When a gold standard isn’t the gold standard?
Public health policy decisions regarding intestinal schistosomiasis are based on prevalence calculated by Kato-Katz, however CCA is increasingly being used in mapping the disease and could be used in forming policy if the relationship between Kato-Katz and CCA across pre- and post-treatment settings is better understood. Prada and colleagues therefore modelled the relationship of prevalence and intensity judged from Kato-Katz and CCA results from children in the Mayuge District (Uganda) at three time points: before, one month post- and six months post-treatment.
Although Kato-Katz is regarded as the ‘gold standard’ for S. mansoni diagnosis, it was in fact CCA that was modelled as the best predictor of schistosomiasis prevalence, and in particular after treatment had occurred, likely due to higher CCA sensitivity at lower post treatment infection intensities. Model outputs also dispelled the previous uncertainty on interpretation of “trace” readings (i.e. test providing a weak positive), as these researchers concluded that these were most likely associated with truly infected individuals. In these high endemnicity settings, truly uninfected individuals with trace results make up only a small minority (15%), giving a brilliant guideline for control programme managers having to deal with these “trace” results.

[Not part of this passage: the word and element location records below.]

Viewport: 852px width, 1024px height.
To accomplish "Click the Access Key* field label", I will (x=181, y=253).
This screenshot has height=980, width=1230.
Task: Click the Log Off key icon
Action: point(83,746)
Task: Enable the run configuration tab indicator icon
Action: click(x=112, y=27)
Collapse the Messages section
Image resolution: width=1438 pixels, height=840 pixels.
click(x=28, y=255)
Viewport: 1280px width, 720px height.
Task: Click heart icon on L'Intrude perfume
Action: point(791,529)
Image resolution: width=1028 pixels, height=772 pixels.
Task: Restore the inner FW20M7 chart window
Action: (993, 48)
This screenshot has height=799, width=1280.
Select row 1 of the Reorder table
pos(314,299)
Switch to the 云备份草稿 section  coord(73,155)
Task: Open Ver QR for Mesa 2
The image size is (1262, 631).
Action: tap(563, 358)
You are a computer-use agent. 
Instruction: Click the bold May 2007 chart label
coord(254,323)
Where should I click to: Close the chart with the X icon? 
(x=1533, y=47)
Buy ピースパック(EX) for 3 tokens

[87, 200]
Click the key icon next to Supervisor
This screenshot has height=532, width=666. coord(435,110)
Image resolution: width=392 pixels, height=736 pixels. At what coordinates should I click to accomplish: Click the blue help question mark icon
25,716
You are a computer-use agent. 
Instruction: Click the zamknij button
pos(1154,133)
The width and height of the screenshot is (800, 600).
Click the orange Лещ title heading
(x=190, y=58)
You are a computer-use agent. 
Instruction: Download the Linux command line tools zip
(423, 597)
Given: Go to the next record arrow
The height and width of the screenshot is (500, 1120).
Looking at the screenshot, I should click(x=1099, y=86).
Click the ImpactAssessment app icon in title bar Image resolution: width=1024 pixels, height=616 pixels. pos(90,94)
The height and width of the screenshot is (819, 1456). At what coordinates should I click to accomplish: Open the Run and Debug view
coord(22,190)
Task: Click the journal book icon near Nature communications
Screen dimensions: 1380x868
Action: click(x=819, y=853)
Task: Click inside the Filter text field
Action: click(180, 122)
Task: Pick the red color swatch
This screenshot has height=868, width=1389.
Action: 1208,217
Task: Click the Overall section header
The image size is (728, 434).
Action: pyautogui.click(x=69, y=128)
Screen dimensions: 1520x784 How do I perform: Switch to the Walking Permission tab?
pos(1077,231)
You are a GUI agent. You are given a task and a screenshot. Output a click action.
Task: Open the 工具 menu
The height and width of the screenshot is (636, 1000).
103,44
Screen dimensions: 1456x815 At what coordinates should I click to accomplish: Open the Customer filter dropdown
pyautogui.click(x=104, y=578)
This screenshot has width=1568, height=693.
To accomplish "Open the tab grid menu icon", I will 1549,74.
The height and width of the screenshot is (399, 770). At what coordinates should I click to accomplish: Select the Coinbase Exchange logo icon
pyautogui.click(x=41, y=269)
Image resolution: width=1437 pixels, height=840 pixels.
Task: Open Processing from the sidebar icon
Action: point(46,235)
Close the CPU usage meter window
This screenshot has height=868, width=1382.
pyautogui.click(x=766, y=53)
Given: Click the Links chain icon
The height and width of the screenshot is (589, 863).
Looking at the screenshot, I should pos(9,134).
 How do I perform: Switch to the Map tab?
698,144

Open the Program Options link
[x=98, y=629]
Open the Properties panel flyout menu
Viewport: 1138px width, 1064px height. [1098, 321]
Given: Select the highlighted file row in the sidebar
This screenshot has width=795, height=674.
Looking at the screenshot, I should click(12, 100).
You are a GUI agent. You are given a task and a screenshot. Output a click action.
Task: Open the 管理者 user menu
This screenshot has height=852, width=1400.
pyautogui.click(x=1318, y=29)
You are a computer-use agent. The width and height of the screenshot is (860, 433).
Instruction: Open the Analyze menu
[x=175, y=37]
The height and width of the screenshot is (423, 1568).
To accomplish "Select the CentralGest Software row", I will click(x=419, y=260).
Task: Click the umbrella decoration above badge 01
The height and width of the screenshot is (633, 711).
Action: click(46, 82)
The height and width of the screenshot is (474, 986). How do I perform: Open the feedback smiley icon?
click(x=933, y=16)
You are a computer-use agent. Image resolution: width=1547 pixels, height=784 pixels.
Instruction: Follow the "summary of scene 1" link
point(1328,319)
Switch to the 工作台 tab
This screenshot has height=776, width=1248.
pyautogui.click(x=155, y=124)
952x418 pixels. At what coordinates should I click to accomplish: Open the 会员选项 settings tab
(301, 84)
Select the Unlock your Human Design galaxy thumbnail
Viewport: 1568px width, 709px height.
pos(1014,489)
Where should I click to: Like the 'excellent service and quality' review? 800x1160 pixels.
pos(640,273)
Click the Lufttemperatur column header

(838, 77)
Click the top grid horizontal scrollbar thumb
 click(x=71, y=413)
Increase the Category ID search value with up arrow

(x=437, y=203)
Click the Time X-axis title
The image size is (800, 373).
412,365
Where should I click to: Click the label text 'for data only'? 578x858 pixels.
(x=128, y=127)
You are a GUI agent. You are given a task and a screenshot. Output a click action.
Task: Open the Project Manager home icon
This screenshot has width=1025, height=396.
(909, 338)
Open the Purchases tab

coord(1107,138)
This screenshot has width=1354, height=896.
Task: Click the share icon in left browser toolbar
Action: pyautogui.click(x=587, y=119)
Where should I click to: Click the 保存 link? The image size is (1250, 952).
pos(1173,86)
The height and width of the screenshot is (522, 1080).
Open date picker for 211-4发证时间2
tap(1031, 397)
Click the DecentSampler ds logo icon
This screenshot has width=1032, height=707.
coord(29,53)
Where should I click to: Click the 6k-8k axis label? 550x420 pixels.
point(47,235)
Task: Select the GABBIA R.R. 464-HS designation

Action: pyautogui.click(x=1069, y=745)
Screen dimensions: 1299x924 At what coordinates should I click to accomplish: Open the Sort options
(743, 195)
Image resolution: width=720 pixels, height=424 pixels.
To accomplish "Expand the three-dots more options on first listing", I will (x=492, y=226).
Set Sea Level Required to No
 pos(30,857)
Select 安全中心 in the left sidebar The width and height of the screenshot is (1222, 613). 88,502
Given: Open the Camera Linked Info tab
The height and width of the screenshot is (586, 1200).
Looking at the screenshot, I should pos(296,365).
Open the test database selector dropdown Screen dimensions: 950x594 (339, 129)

When, where and which test?
These workers provide evidence that future surveys should follow a multiple diagnostic approach depending on the epidemiological setting of the targeted area. As highly endemic S. mansoni regions are often associated with high transmission areas and therefore individuals with high infection intensities, Kato-Katz is capable of identifying these heavy infections. However when implementing MDA, as in the Mayuge District studied here, the huge drops in infection intensities of treated individuals necessitate the use of more sensitive diagnostics such as CCA to assess true prevalence.
It is research such as this that should directly feed into future policies, as picking the correct diagnostic tool at the right time will save resources and most importantly accurately assess the burden of schistosomiasis and the impact of disease control interventions as moving towards elimination.